The Cutover platform and automated runbooks orchestrate your teams and technologies to standardize and automate technology operations processes. Example processes include cyber recovery, IT disaster recovery, cloud migration, and release management where we help our clients increase efficiency and reduce risk
Our most common use case is cyber and IT disaster recovery. This post sets out a summary of how we support that use case and answers the top three questions our clients ask about it.
How Cutover supports cyber and IT disaster recovery
For our typical customers, recovery plans are stored in Cutover as runbook templates, associated with each service or application. Depending on how the organization operates, recovery steps for shared services and infrastructure can exist within those plans or as separate recovery plans.
There are six key areas of the Cutover platform:
- A managed repository of recovery runbooks, linked to configuration management database (CMDB) services, to enable rapid mobilization spanning hundreds or thousands of applications.
- Automated runbooks to orchestrate the sequence of tasks and communications across human and machine activities in real time.
- Real-time reporting and analytics during an event to enable efficient control, visibility and stakeholder engagement at scale.
- API and integrations to automate repetitive, manual tasks with automation and integration to any application across your recovery technology stack.

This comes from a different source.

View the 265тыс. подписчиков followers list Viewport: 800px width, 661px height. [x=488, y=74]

- Post-execution analytics to drive continuous improvement, ensuring lessons learned are incorporated into updated recovery plans.

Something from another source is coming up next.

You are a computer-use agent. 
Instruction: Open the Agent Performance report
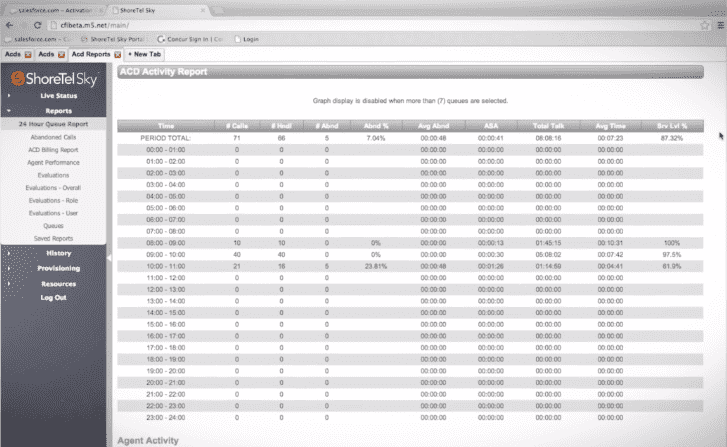[54, 162]
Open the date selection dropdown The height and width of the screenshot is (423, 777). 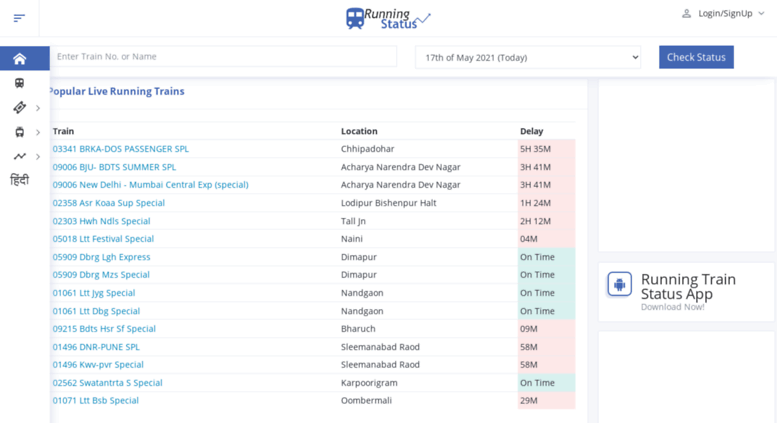click(x=528, y=57)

- Audit trail and auto-generated compliance logs and reports to support audits and regulatory reporting.
Cutover for cyber and IT disaster recovery compared with process, workflow and automation tooling
Many process or workflow tools allow for a specialist group to design, build and then publish a workflow that then executes repeatedly at volume with little deviation from the expected flow. The process may be complex but it is typically static or at least predictable with defined decision or branching points.
Cutover runbooks are different because they enable:
- Creation at scale, for example, application owners creating thousands of their own specific recovery plans.
- Frequent changes, for example, a recovery plan may change with code/infrastructure changes.
- The ability to respond to external factors in execution that often drive volatility creating the need to act on the set of tasks to quickly edit or update them automatically based on conditions during execution
- Sequencing a mix of human and automated steps, providing a path to greater end-to-end automation
- Fast response to time-critical scenarios such as recovering a tier one service within one hour and operating in units of minutes and seconds.
- Command and control oversight with needed telemetry to drive escalations and quick decision making.
Cutover and ITSM tools for cyber and IT disaster recovery
IT Service Management (ITSM) tools, such as ServiceNow, are important in the recovery process as they are the ‘system of record’ for CMDB and governance (problem, incident and change). Cutover integrates with ITSM tools to serve as the ‘system of execution’ for the entire recovery process. A Cutover runbook is associated with a record in the CMDB and that runbook’s execution will be linked to an incident or change record.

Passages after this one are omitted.